● TEXT BLOCK

Richard, you're an economist. You've analyzed elections closely for many years, why are averages so often wrong in what they seem to predict?

RICHARD:

Look averages often just conceal more than they reveal. Averages are often mathematically correct, but logically meaningless. The other thing is of course that as our society becomes more complicated as social media means that people in one state can consume quite different media than people in others, then talking about how the average Australian feels is just less and less meaningful. There really never was an average Australian.

Archival tape — Unidentified woman 1:

“Early results are in: it shows that a typical Australian is a 38 years old woman of English ancestry.”

Archival tape — Unidentified man:

“Now as the typical Australian late-30’s woman of English ancestry, what concerns you about Australia?”

Archival tape — Unidentified woman 2:

“Sharia.”

Archival tape — Unidentified man:

“Right, do you mean Sharia law?”

Archival tape — Unidentified woman 2:

“No, my niece Sharyya, with two Y’s”

RICHARD:

So most people don't really think about what an average means. We talk about the average unemployment rate in Australia, even though the unemployment rate in the eastern suburbs of Sydney is far, far lower than the unemployment rate in Northern Tasmania. We talk about the average cost of living, even though we don't all buy the same things and of course we talk about the average of the national polls and that average just doesn't tell us much anymore.

So, in the 2019 election there was a swing to Labor in Victoria of 1.3 per cent, in South Australia of 3.8 per cent and a swing to Labor in the Northern Territory. At the same time there were swings against them in Queensland and Tasmania of over 4 per cent. When we talk about the average, we lose the fact that Labor were winning votes in one state and losing them in another state.

ELIZABETH:

Understood. Richard, in your mind, what is it that we have to do to get away from our dependency on the pendulum when we're talking about electoral politics?

RICHARD:

Well I think we need to think of our democracy is being represented more as a patchwork rather than a pendulum. Within states and between states, the swings to different parties are really quite diverse. And and that's in part because of local factors, local political factors, local issues, but also because of things like local candidates. If you just looked at the numbers it would be impossible to explain what happened in Warringah, but if you knew anything about the candidates you'd realize that a new independent had run against Tony Abbott and there was a big swing to that new candidate.

ELIZABETH:

Richard when we’re talking about electoral outcomes. Of course a part of that is always money and how that operates in our politics. Can we talk a little bit about how donations and fundraising worked in our most recent election?

RICHARD:

Yeah. Look money does play an important role in politics. There's no doubt that every candidate running for office would like people to donate so they can take out ads or put up corflutes. But if we look at this last election, it's quite clear that money isn't the main thing that matters. The person that spent the most was Clive Palmer and his United Australia Party. He spent more than the Labor and Liberal Parties combined and he literally elected zero candidates. Now at the same time, the Greens spent around $320,000 on advertising and they elected six senators and Adam Bandt in the Lower House. Voices for Indi elected Cathy McGowan twice, and recently elected Helen Haines off a very small budget. There's no doubt that candidates believe that having some more money makes it easier for them to campaign, but there is no evidence that the candidates that get the most money are going to win.

ELIZABETH:

And yet, politics in Australia still relies on fundraising so heavily or at least that's the public perception?

● MATERIAL FOR THIS EXERCISE
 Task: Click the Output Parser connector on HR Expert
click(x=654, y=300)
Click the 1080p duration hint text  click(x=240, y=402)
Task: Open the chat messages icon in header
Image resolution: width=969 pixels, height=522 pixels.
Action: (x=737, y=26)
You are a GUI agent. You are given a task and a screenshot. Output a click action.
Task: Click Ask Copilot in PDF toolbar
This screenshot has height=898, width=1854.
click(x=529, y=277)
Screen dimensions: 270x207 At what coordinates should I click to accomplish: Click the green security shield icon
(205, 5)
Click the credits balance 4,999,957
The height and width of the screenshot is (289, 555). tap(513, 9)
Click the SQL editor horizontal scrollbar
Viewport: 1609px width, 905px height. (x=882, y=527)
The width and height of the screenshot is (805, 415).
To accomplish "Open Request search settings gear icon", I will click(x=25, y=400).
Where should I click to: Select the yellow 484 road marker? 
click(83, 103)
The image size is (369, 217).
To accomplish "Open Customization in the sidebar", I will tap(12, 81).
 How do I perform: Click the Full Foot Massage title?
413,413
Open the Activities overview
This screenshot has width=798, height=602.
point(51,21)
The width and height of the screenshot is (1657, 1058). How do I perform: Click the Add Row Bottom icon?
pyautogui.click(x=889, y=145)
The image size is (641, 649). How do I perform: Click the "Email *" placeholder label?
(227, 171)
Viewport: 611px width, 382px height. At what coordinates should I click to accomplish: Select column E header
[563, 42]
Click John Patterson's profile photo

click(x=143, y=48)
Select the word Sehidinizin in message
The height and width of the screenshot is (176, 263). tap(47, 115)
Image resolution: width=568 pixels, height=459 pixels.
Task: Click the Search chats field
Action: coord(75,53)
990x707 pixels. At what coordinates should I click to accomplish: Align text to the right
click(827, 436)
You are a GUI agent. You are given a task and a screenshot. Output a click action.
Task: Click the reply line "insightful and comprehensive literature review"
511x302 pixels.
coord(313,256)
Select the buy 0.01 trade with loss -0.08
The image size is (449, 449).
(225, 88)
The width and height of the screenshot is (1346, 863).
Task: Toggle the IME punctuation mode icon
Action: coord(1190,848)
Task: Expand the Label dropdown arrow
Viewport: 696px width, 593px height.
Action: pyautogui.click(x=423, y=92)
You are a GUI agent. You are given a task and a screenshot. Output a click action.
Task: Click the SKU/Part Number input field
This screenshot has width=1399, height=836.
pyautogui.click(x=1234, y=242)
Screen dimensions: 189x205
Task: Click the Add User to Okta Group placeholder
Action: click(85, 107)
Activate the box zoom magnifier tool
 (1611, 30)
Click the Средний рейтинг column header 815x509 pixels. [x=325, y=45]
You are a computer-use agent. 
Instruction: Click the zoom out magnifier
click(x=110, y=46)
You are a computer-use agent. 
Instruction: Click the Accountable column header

● STATED TASK 1
Output the passage of the interview transcript that begins at the words "Look averages often" and ends after the words "an average Australian.", copied character for character.
● STATED TASK 2
Return the rows, copied character for character, beginning with the first row and ending after the line containing "The height and width of the screenshot is (289, 555).".
The interview transcript and the rows are two separate pieces of material.

● CORRECT RESPONSE 1
Look averages often just conceal more than they reveal. Averages are often mathematically correct, but logically meaningless. The other thing is of course that as our society becomes more complicated as social media means that people in one state can consume quite different media than people in others, then talking about how the average Australian feels is just less and less meaningful. There really never was an average Australian.

● CORRECT RESPONSE 2
 Task: Click the Output Parser connector on HR Expert
click(x=654, y=300)
Click the 1080p duration hint text  click(x=240, y=402)
Task: Open the chat messages icon in header
Image resolution: width=969 pixels, height=522 pixels.
Action: (x=737, y=26)
You are a GUI agent. You are given a task and a screenshot. Output a click action.
Task: Click Ask Copilot in PDF toolbar
This screenshot has height=898, width=1854.
click(x=529, y=277)
Screen dimensions: 270x207 At what coordinates should I click to accomplish: Click the green security shield icon
(205, 5)
Click the credits balance 4,999,957
The height and width of the screenshot is (289, 555). tap(513, 9)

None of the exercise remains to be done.